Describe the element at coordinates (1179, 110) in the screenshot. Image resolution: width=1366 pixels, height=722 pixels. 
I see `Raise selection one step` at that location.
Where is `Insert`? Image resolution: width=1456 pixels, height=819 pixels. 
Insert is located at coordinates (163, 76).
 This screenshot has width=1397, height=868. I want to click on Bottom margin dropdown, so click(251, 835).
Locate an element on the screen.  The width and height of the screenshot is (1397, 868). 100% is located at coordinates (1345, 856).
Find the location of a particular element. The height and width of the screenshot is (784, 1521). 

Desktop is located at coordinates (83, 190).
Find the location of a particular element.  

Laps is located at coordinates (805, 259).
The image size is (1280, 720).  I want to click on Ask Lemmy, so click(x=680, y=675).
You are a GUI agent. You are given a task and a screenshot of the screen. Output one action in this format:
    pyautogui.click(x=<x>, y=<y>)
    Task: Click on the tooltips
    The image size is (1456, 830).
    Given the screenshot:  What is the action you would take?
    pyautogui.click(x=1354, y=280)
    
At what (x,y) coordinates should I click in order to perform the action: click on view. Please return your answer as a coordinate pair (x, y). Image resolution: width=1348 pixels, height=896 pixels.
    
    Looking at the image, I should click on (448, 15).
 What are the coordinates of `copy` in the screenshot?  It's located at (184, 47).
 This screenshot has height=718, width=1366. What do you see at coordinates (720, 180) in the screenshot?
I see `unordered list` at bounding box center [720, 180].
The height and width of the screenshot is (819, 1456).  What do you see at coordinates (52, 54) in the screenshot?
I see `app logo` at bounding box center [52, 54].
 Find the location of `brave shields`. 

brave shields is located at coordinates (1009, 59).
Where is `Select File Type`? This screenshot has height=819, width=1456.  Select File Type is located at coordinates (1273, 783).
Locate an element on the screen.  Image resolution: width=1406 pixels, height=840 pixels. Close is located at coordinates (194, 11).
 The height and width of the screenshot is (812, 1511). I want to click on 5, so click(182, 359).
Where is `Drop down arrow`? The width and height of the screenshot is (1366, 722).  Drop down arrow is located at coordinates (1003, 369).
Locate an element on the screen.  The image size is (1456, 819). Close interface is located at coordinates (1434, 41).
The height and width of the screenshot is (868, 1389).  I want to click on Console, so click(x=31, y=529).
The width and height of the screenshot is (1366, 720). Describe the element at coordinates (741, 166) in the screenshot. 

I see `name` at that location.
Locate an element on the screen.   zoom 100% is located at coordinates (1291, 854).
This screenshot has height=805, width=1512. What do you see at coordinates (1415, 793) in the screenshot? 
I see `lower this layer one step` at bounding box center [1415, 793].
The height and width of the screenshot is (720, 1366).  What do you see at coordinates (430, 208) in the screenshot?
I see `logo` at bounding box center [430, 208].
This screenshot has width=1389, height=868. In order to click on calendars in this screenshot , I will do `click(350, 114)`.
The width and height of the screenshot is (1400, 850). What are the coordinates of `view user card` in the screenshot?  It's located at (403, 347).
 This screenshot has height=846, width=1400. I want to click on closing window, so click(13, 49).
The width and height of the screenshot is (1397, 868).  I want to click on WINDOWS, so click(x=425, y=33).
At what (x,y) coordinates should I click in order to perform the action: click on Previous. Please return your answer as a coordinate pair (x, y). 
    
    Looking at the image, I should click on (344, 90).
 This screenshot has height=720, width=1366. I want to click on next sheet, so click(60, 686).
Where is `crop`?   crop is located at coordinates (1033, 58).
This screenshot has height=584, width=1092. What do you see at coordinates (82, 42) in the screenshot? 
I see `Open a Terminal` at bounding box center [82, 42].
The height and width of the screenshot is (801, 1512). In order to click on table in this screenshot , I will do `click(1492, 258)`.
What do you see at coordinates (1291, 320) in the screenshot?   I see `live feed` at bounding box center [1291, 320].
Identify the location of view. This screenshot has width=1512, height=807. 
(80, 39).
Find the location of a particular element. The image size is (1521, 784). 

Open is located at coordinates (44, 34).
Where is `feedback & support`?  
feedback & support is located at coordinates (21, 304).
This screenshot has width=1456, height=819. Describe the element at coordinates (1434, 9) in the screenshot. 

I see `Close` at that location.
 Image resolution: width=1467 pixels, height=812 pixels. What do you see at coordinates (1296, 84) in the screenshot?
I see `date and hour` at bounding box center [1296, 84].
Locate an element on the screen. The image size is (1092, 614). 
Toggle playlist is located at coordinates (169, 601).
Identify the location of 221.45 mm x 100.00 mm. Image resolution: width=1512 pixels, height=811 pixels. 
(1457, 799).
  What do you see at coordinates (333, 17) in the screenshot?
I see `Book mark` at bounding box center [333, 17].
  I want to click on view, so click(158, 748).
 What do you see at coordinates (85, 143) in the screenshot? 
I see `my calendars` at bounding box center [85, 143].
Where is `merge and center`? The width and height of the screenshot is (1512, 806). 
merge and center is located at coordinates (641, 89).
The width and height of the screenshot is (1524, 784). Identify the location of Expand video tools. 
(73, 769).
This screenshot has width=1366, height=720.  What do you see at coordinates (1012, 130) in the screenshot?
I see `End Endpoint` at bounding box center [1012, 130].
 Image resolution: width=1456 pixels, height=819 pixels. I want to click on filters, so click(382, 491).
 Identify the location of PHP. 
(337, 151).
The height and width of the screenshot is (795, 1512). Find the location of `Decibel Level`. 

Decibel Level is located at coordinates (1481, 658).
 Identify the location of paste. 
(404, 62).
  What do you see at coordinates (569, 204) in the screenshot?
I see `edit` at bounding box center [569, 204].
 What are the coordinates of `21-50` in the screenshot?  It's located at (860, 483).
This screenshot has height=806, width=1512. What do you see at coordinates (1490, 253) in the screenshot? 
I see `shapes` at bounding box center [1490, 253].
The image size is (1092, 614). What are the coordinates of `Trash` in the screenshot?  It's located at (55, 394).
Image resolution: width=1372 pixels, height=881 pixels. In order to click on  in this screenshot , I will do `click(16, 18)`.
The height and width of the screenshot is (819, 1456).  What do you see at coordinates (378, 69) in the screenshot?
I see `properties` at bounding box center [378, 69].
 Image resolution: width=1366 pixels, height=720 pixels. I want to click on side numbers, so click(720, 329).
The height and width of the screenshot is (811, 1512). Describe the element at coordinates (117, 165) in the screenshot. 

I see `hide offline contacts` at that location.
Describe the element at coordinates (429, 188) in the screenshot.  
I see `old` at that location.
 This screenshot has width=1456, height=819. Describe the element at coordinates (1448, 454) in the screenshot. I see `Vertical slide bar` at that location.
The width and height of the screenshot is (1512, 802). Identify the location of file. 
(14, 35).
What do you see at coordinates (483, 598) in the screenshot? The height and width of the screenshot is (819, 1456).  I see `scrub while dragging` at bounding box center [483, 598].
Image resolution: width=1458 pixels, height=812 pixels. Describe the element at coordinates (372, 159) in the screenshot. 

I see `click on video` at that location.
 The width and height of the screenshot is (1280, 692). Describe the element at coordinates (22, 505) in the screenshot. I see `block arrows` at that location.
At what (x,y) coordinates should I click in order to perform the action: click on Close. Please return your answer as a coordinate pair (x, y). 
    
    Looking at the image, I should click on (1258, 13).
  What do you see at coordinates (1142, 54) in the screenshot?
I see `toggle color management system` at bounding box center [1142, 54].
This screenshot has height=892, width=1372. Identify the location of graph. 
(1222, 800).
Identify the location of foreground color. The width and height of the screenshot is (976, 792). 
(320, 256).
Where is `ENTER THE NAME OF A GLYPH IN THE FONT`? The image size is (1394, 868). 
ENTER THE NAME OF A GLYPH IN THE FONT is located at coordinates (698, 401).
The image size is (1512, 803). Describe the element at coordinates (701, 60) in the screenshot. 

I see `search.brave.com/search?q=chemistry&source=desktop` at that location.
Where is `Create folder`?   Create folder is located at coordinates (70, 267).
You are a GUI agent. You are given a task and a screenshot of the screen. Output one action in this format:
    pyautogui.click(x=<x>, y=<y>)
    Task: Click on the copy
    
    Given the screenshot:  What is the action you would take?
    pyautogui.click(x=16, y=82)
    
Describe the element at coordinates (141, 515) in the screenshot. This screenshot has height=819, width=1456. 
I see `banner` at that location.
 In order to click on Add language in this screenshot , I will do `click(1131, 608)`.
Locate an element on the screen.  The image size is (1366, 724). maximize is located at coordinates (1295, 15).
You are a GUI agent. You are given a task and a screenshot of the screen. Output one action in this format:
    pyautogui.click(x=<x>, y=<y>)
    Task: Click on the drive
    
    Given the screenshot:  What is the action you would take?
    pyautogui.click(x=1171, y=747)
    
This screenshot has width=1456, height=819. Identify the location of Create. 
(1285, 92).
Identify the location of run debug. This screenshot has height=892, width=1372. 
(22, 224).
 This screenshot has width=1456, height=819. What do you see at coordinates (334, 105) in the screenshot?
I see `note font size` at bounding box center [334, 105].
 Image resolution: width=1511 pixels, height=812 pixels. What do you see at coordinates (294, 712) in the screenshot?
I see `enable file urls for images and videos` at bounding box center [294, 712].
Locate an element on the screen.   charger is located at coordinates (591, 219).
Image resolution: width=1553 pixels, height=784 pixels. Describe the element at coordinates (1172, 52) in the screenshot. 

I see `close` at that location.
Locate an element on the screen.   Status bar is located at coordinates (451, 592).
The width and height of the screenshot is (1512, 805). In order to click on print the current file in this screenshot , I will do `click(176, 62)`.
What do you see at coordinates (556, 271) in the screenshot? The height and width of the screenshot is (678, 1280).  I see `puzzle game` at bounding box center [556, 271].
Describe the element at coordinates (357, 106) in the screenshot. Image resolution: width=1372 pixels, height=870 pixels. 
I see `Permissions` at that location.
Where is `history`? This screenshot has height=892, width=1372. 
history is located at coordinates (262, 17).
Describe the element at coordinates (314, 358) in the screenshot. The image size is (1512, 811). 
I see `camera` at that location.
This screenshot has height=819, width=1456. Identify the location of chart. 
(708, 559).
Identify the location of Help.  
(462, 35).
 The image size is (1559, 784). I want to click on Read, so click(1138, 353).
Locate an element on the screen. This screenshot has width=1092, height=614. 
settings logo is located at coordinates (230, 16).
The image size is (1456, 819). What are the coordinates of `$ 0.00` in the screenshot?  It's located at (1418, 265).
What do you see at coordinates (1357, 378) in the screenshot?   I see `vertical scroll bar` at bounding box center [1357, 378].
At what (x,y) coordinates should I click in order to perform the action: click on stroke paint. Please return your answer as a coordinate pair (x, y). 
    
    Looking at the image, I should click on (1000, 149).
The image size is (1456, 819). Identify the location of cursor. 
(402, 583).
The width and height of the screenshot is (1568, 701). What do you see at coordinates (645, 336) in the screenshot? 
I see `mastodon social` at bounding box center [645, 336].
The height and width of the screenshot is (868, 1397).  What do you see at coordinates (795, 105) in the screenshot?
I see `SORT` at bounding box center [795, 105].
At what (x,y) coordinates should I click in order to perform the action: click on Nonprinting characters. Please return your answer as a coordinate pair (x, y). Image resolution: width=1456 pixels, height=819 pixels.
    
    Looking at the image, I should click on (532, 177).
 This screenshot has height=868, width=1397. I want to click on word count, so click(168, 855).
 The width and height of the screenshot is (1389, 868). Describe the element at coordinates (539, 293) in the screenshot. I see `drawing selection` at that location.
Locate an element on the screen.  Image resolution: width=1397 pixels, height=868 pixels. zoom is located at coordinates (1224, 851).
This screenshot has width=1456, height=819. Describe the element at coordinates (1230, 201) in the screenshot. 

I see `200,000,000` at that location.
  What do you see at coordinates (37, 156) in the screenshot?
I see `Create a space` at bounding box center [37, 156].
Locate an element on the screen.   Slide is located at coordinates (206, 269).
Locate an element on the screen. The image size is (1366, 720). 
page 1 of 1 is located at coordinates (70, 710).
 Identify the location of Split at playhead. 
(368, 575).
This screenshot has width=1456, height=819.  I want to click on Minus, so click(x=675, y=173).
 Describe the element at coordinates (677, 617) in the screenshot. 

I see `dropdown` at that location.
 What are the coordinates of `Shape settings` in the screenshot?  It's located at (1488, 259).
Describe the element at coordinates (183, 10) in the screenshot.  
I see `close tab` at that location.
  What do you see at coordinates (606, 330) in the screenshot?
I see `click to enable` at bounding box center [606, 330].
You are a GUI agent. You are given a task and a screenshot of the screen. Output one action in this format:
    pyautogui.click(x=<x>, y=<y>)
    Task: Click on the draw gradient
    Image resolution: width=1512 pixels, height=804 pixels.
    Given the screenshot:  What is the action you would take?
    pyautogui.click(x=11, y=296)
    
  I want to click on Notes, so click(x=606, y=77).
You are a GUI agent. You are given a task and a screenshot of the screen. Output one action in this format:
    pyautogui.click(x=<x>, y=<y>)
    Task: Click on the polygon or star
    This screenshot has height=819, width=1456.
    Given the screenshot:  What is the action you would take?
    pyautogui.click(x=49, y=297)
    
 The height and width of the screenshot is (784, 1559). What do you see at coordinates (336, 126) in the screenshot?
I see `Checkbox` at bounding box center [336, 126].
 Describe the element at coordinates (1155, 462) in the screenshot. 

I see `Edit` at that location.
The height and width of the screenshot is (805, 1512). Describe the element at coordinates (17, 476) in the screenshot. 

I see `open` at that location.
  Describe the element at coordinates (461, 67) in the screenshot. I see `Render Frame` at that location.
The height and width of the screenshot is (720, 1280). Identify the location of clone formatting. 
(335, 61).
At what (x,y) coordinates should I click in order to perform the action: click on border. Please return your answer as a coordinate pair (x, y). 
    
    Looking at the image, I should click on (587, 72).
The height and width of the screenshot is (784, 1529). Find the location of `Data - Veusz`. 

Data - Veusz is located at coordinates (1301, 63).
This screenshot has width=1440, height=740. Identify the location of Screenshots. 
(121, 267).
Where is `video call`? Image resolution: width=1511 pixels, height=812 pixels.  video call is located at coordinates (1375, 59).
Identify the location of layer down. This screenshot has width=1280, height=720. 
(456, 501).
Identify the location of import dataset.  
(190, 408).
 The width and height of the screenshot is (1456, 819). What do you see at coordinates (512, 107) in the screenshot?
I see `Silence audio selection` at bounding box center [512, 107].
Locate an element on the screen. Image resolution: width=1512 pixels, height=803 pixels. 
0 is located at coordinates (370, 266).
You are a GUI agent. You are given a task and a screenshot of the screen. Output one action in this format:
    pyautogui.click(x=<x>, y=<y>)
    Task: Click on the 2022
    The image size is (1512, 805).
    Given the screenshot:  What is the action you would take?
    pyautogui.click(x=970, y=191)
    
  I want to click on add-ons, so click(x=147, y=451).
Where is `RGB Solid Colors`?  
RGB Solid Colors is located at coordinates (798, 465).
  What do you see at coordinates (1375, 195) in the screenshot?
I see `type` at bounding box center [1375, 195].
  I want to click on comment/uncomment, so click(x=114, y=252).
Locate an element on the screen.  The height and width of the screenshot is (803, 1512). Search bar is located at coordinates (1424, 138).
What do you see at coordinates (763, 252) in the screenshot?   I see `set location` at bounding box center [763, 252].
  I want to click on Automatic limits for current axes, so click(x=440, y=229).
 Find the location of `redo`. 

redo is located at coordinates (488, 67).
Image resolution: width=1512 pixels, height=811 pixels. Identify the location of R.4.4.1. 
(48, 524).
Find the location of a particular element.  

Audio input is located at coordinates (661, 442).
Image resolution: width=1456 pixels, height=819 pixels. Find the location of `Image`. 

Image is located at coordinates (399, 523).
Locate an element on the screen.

Aim: Reproduce verbatim the entries from the line containing "is (1512, 806)." up to and including the line containing "(337, 151).".

Full solution:
Where is `merge and center`? The width and height of the screenshot is (1512, 806). 
merge and center is located at coordinates (641, 89).
The width and height of the screenshot is (1524, 784). Identify the location of Expand video tools. 
(73, 769).
This screenshot has width=1366, height=720.  What do you see at coordinates (1012, 130) in the screenshot?
I see `End Endpoint` at bounding box center [1012, 130].
 Image resolution: width=1456 pixels, height=819 pixels. I want to click on filters, so click(382, 491).
 Identify the location of PHP. 
(337, 151).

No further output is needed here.